▸ **WHAT TO WORK ON**
Can you reproduce only the records starting at the line that has "Identify the location of tab-trading-data: 交易数据." and stopping after the line that has "pyautogui.click(x=2442, y=682)", with each "screenshot" changed to "screen capture" and everything else kept the same?

▸ **EXTRACTED MATERIAL**
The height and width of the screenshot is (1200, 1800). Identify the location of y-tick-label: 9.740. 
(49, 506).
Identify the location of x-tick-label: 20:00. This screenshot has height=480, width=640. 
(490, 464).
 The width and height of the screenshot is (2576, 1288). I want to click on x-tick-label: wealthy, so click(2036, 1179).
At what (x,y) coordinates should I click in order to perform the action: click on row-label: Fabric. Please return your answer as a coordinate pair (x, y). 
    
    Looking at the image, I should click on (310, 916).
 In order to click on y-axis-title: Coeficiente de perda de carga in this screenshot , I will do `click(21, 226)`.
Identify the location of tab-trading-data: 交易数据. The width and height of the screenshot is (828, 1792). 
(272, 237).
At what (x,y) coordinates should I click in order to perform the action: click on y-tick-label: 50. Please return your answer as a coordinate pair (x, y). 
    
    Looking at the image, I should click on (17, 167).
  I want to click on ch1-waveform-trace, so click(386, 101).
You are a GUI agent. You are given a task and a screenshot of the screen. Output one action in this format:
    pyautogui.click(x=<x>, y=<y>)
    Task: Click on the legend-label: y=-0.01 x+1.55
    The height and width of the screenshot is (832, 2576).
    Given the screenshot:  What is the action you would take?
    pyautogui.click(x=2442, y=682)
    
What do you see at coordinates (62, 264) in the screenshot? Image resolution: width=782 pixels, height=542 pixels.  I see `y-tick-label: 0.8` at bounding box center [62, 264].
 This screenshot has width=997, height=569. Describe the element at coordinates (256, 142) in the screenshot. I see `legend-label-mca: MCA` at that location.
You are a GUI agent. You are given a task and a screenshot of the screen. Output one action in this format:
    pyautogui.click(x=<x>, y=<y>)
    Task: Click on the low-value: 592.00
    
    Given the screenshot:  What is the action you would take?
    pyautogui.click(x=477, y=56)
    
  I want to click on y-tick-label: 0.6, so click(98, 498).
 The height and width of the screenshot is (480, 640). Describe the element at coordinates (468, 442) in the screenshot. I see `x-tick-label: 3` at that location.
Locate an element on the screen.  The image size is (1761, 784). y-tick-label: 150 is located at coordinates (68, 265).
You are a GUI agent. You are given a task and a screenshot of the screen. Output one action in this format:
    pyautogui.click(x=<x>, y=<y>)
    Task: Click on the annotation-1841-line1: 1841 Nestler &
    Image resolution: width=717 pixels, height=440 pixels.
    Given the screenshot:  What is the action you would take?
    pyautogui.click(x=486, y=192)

▸ **ANSWER SECTION**
Identify the location of tab-trading-data: 交易数据. The width and height of the screen capture is (828, 1792). 
(272, 237).
At what (x,y) coordinates should I click in order to perform the action: click on y-tick-label: 50. Please return your answer as a coordinate pair (x, y). 
    
    Looking at the image, I should click on (17, 167).
  I want to click on ch1-waveform-trace, so click(386, 101).
You are a GUI agent. You are given a task and a screen capture of the screen. Output one action in this format:
    pyautogui.click(x=<x>, y=<y>)
    Task: Click on the legend-label: y=-0.01 x+1.55
    The height and width of the screen capture is (832, 2576).
    Given the screen capture:  What is the action you would take?
    pyautogui.click(x=2442, y=682)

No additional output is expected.